Your objective » Word for word, repeat each record that follows.

Data for this exercise »
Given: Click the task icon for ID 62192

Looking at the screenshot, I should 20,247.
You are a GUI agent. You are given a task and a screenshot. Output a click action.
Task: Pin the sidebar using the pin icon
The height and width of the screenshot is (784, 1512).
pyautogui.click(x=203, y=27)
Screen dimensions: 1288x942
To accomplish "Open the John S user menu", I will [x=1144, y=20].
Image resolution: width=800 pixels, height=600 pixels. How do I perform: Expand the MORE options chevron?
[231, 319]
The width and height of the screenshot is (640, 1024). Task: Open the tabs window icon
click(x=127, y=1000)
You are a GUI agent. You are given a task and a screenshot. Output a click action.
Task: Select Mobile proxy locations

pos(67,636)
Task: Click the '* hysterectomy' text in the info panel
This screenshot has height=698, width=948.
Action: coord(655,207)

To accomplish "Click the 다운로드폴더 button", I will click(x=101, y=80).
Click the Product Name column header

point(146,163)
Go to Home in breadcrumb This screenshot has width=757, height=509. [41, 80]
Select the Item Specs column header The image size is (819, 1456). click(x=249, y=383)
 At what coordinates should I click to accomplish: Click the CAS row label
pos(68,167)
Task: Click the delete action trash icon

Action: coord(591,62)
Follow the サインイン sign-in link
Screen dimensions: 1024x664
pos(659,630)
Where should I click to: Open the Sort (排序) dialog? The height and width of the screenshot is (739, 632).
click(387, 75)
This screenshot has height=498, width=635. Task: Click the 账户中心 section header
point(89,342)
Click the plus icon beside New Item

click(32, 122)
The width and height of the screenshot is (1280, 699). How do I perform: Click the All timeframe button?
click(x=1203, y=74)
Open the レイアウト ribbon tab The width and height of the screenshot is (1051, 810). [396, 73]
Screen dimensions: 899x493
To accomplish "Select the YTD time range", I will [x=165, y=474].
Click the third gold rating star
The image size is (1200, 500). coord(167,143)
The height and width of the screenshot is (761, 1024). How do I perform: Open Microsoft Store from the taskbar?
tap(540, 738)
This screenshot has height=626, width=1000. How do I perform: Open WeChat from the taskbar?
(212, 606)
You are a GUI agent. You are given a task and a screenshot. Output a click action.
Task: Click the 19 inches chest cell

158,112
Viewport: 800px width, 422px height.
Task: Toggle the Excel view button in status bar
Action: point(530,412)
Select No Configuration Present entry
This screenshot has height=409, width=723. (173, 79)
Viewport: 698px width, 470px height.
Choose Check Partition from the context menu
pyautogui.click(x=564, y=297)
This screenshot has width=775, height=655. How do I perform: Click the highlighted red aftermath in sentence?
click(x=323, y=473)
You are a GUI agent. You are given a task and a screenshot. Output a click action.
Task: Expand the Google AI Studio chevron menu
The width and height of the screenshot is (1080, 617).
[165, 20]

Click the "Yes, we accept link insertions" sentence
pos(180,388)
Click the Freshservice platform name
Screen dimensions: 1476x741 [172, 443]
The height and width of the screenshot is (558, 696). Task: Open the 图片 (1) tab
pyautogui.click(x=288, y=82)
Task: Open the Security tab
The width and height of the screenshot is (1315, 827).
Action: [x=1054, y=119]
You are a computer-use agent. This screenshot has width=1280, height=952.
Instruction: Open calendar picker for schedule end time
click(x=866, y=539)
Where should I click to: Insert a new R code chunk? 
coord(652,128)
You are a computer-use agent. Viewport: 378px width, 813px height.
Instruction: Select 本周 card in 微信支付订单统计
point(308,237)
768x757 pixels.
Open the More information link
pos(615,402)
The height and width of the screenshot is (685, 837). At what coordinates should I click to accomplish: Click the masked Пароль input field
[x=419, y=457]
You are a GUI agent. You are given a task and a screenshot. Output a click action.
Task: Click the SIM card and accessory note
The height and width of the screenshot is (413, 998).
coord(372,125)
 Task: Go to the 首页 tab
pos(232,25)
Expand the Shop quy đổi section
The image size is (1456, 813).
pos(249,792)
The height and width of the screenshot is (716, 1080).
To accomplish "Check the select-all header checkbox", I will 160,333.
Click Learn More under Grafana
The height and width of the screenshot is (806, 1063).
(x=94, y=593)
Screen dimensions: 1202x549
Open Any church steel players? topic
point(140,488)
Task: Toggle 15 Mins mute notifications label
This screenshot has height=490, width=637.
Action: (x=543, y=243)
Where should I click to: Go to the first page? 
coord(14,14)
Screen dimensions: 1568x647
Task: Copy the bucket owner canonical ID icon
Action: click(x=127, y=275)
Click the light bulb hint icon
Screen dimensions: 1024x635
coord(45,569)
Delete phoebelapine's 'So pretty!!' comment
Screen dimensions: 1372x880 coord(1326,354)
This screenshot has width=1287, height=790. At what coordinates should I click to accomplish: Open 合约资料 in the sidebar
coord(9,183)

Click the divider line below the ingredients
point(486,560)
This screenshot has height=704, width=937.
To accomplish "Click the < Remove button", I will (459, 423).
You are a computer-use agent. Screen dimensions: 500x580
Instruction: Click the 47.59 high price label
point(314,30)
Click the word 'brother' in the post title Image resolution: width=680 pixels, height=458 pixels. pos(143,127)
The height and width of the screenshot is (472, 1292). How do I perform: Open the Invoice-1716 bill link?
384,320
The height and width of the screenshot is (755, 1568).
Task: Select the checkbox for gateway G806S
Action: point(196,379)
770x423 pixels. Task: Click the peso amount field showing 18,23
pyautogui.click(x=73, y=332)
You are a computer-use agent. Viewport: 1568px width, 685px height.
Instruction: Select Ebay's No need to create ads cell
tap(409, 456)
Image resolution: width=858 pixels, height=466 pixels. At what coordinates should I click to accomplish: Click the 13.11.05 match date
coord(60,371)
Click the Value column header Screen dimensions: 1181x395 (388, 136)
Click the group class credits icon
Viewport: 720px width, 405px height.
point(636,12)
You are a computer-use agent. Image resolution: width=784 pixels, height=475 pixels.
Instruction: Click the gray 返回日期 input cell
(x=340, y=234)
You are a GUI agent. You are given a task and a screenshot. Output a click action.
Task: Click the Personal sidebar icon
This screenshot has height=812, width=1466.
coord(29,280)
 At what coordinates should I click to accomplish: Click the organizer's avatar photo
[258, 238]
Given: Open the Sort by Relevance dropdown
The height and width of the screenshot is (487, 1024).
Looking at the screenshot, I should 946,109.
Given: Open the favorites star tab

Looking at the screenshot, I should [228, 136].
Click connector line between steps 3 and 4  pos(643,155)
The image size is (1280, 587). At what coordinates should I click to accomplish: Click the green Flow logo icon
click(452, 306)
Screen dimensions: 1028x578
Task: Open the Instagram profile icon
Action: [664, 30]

Expected answer »
Given: Click the task icon for ID 62192

Looking at the screenshot, I should 20,247.
You are a GUI agent. You are given a task and a screenshot. Output a click action.
Task: Pin the sidebar using the pin icon
The height and width of the screenshot is (784, 1512).
pyautogui.click(x=203, y=27)
Screen dimensions: 1288x942
To accomplish "Open the John S user menu", I will [x=1144, y=20].
Image resolution: width=800 pixels, height=600 pixels. How do I perform: Expand the MORE options chevron?
[231, 319]
The width and height of the screenshot is (640, 1024). Task: Open the tabs window icon
click(x=127, y=1000)
You are a GUI agent. You are given a task and a screenshot. Output a click action.
Task: Select Mobile proxy locations

pos(67,636)
Task: Click the '* hysterectomy' text in the info panel
This screenshot has height=698, width=948.
Action: coord(655,207)

To accomplish "Click the 다운로드폴더 button", I will click(x=101, y=80).
Click the Product Name column header

point(146,163)
Go to Home in breadcrumb This screenshot has width=757, height=509. [41, 80]
Select the Item Specs column header The image size is (819, 1456). click(x=249, y=383)
 At what coordinates should I click to accomplish: Click the CAS row label
pos(68,167)
Task: Click the delete action trash icon

Action: coord(591,62)
Follow the サインイン sign-in link
Screen dimensions: 1024x664
pos(659,630)
Where should I click to: Open the Sort (排序) dialog? The height and width of the screenshot is (739, 632).
click(387, 75)
This screenshot has height=498, width=635. Task: Click the 账户中心 section header
point(89,342)
Click the plus icon beside New Item

click(32, 122)
The width and height of the screenshot is (1280, 699). How do I perform: Click the All timeframe button?
click(x=1203, y=74)
Open the レイアウト ribbon tab The width and height of the screenshot is (1051, 810). [396, 73]
Screen dimensions: 899x493
To accomplish "Select the YTD time range", I will [x=165, y=474].
Click the third gold rating star
The image size is (1200, 500). coord(167,143)
The height and width of the screenshot is (761, 1024). How do I perform: Open Microsoft Store from the taskbar?
tap(540, 738)
This screenshot has height=626, width=1000. How do I perform: Open WeChat from the taskbar?
(212, 606)
You are a GUI agent. You are given a task and a screenshot. Output a click action.
Task: Click the 19 inches chest cell

158,112
Viewport: 800px width, 422px height.
Task: Toggle the Excel view button in status bar
Action: point(530,412)
Select No Configuration Present entry
This screenshot has height=409, width=723. (173, 79)
Viewport: 698px width, 470px height.
Choose Check Partition from the context menu
pyautogui.click(x=564, y=297)
This screenshot has width=775, height=655. How do I perform: Click the highlighted red aftermath in sentence?
click(x=323, y=473)
You are a GUI agent. You are given a task and a screenshot. Output a click action.
Task: Expand the Google AI Studio chevron menu
The width and height of the screenshot is (1080, 617).
[165, 20]

Click the "Yes, we accept link insertions" sentence
pos(180,388)
Click the Freshservice platform name
Screen dimensions: 1476x741 [172, 443]
The height and width of the screenshot is (558, 696). Task: Open the 图片 (1) tab
pyautogui.click(x=288, y=82)
Task: Open the Security tab
The width and height of the screenshot is (1315, 827).
Action: [x=1054, y=119]
You are a computer-use agent. This screenshot has width=1280, height=952.
Instruction: Open calendar picker for schedule end time
click(x=866, y=539)
Where should I click to: Insert a new R code chunk? 
coord(652,128)
You are a computer-use agent. Viewport: 378px width, 813px height.
Instruction: Select 本周 card in 微信支付订单统计
point(308,237)
768x757 pixels.
Open the More information link
pos(615,402)
The height and width of the screenshot is (685, 837). At what coordinates should I click to accomplish: Click the masked Пароль input field
[x=419, y=457]
You are a GUI agent. You are given a task and a screenshot. Output a click action.
Task: Click the SIM card and accessory note
The height and width of the screenshot is (413, 998).
coord(372,125)
 Task: Go to the 首页 tab
pos(232,25)
Expand the Shop quy đổi section
The image size is (1456, 813).
pos(249,792)
The height and width of the screenshot is (716, 1080).
To accomplish "Check the select-all header checkbox", I will 160,333.
Click Learn More under Grafana
The height and width of the screenshot is (806, 1063).
(x=94, y=593)
Screen dimensions: 1202x549
Open Any church steel players? topic
point(140,488)
Task: Toggle 15 Mins mute notifications label
This screenshot has height=490, width=637.
Action: (x=543, y=243)
Where should I click to: Go to the first page? 
coord(14,14)
Screen dimensions: 1568x647
Task: Copy the bucket owner canonical ID icon
Action: click(x=127, y=275)
Click the light bulb hint icon
Screen dimensions: 1024x635
coord(45,569)
Delete phoebelapine's 'So pretty!!' comment
Screen dimensions: 1372x880 coord(1326,354)
This screenshot has width=1287, height=790. At what coordinates should I click to accomplish: Open 合约资料 in the sidebar
coord(9,183)

Click the divider line below the ingredients
point(486,560)
This screenshot has height=704, width=937.
To accomplish "Click the < Remove button", I will (459, 423).
You are a computer-use agent. Screen dimensions: 500x580
Instruction: Click the 47.59 high price label
point(314,30)
Click the word 'brother' in the post title Image resolution: width=680 pixels, height=458 pixels. pos(143,127)
The height and width of the screenshot is (472, 1292). How do I perform: Open the Invoice-1716 bill link?
384,320
The height and width of the screenshot is (755, 1568).
Task: Select the checkbox for gateway G806S
Action: point(196,379)
770x423 pixels. Task: Click the peso amount field showing 18,23
pyautogui.click(x=73, y=332)
You are a computer-use agent. Viewport: 1568px width, 685px height.
Instruction: Select Ebay's No need to create ads cell
tap(409, 456)
Image resolution: width=858 pixels, height=466 pixels. At what coordinates should I click to accomplish: Click the 13.11.05 match date
coord(60,371)
Click the Value column header Screen dimensions: 1181x395 (388, 136)
Click the group class credits icon
Viewport: 720px width, 405px height.
point(636,12)
You are a computer-use agent. Image resolution: width=784 pixels, height=475 pixels.
Instruction: Click the gray 返回日期 input cell
(x=340, y=234)
You are a GUI agent. You are given a task and a screenshot. Output a click action.
Task: Click the Personal sidebar icon
This screenshot has height=812, width=1466.
coord(29,280)
 At what coordinates should I click to accomplish: Click the organizer's avatar photo
[258, 238]
Given: Open the Sort by Relevance dropdown
The height and width of the screenshot is (487, 1024).
Looking at the screenshot, I should 946,109.
Given: Open the favorites star tab

Looking at the screenshot, I should [228, 136].
Click connector line between steps 3 and 4  pos(643,155)
The image size is (1280, 587). At what coordinates should I click to accomplish: Click the green Flow logo icon
click(452, 306)
Screen dimensions: 1028x578
Task: Open the Instagram profile icon
Action: [664, 30]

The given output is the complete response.